In December, federal financial regulators adopted the appraisal and evaluation guidelines that were originally issued for public comment in 2008. These new guidelines were issued in response to heightened concerns that arose regarding collateral appraisals and credit quality in the aftermath of the financial crisis.

The Interagency Appraisal and Evaluation Guidelines (FIL-82-2010) reaffirm supervisory expectations for sound real estate appraisal and evaluation practices. Specifically, they help clarify the risk management principles and internal controls necessary to ensure that banks’ appraisals are accurate and reliable from a regulatory standpoint.

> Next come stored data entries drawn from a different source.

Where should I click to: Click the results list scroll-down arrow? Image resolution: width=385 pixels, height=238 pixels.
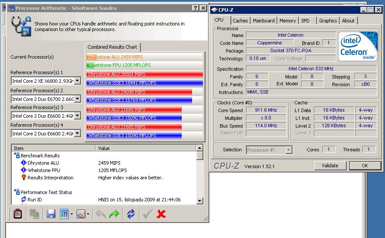pos(199,200)
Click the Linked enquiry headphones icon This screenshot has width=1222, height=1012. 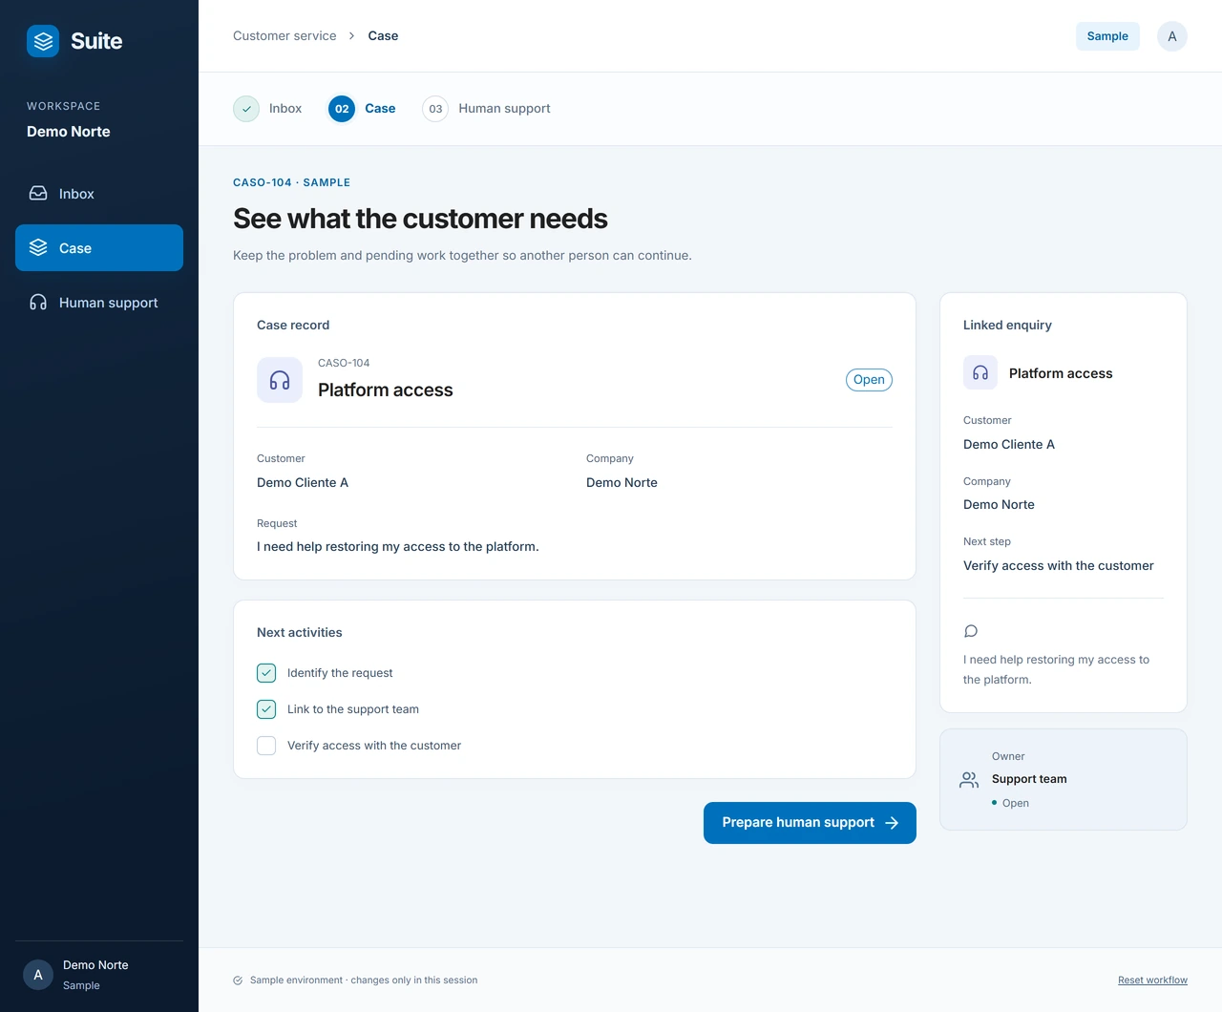click(980, 373)
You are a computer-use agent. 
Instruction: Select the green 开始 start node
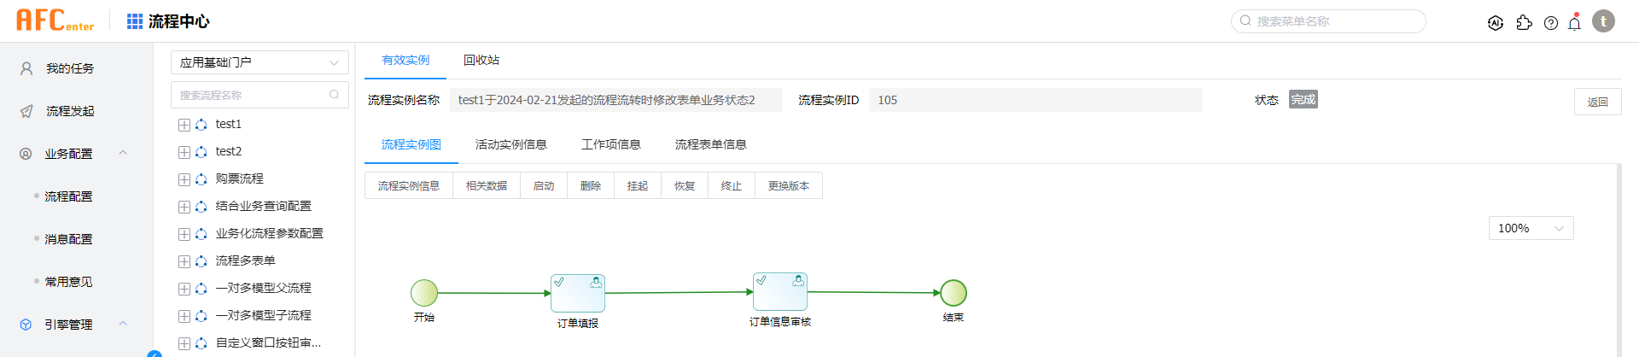pos(424,293)
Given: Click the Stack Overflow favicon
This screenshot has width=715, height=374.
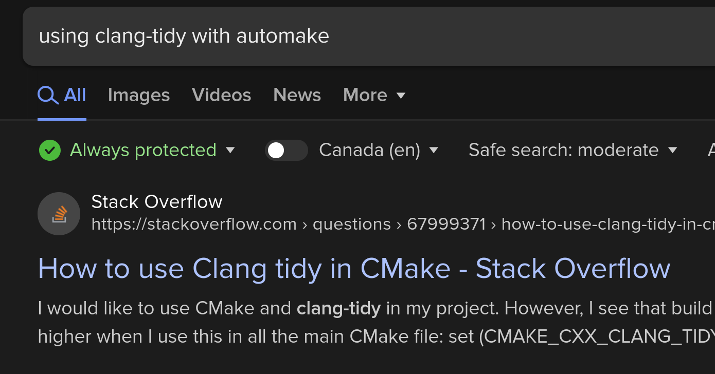Looking at the screenshot, I should [x=59, y=214].
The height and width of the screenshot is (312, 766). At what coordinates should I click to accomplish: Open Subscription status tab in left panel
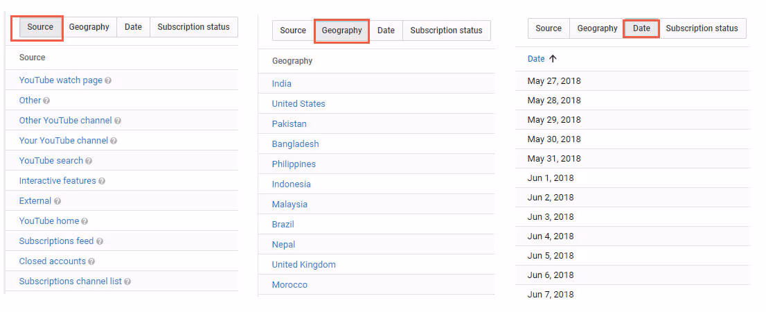193,27
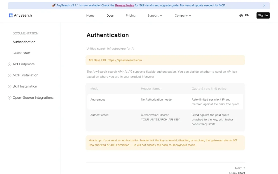
Task: Click the MCP Installation circle arrow icon
Action: (10, 76)
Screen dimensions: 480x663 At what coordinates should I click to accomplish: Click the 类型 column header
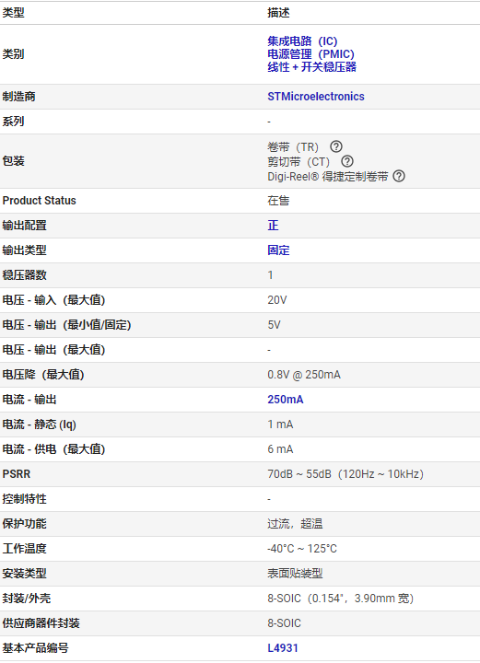pyautogui.click(x=14, y=13)
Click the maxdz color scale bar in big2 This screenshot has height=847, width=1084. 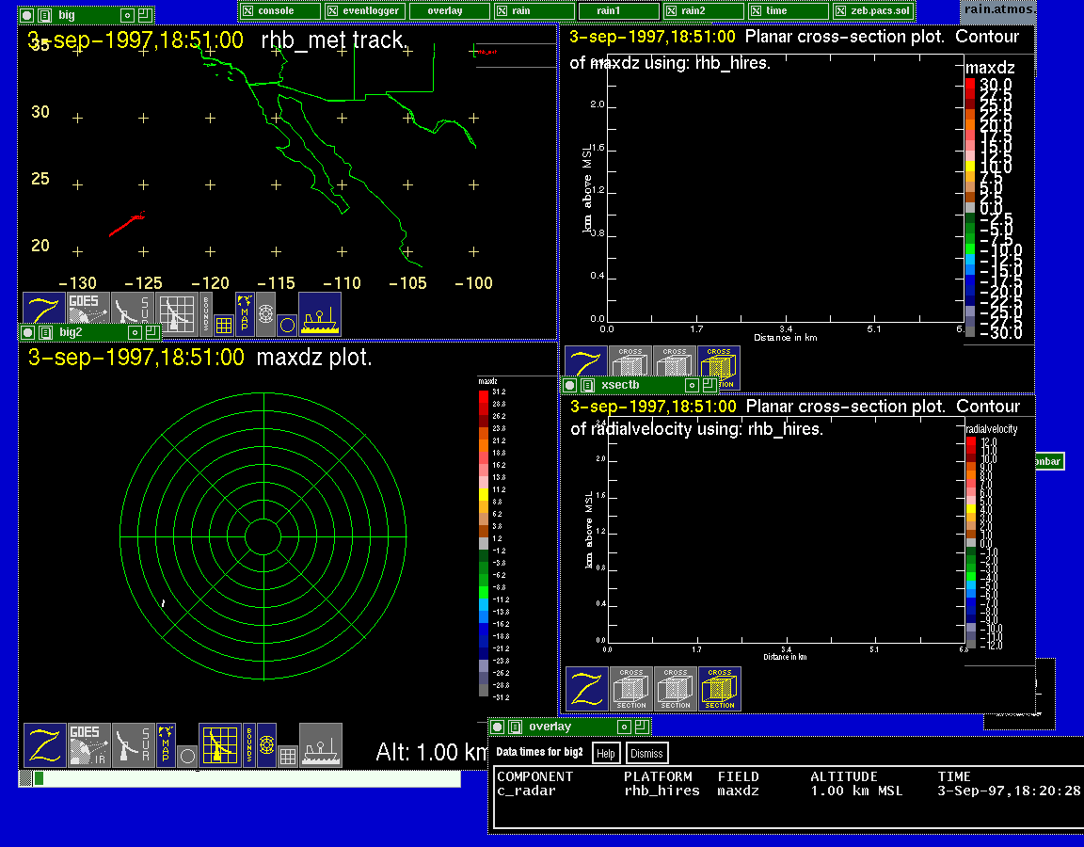[x=484, y=543]
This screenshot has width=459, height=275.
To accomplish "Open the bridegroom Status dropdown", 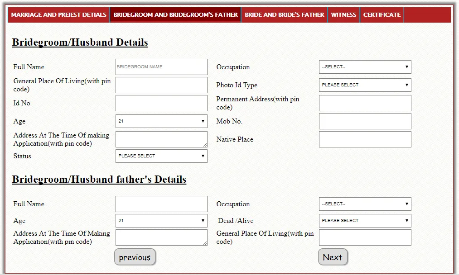I will click(x=161, y=156).
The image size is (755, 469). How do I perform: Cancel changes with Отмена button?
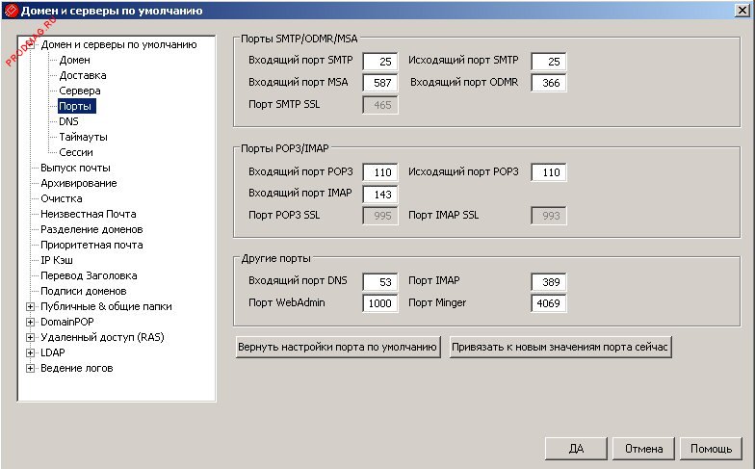pos(643,449)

The new guidance replaces previous guidelines from 1994 by incorporating recent supervisory issuances and reflecting changes since then in industry practices, uniform appraisal standards and new technologies. They apply to all of a bank’s real estate lending functions, both commercial and residential. Specifically, the guidelines:

  • Recognize that sound collateral valuation practices are an integral part of the loan underwriting process.
  • Offer an expanded discussion of portfolio management techniques and circumstances under which an institution should update real estate collateral valuations.
  • Provide more detail on the regulators’ expectations for an independent appraisal and evaluation function.
  • Include a more detailed explanation of the regulators’ minimum appraisal standards and revisions to the Uni-form Standards of Professional Appraisal Practice (USPAP).
  • Clarify that collateral valuation methods using an analytical method or technological tool (like an automated valuation model) cannot be substituted for an appraisal if a transaction requires an appraisal.
  • Specify that valuation methods that don’t provide a property’s market value (like a broker price opinion) are not acceptable as an evaluation.
  • Expand guidance on who can provide evaluations and their required content.

In response, banks should create a structured process and policy ensuring segregation in the ordering of appraisals. In other words, an individual who is independent of the lending decision must order and evaluate the appraisal. This person must be knowledgeable about appraisals, maintain a list of approved appraisers, and select from this list an appraiser with appropriate expertise (e.g., by type of property and market area) and knowledge.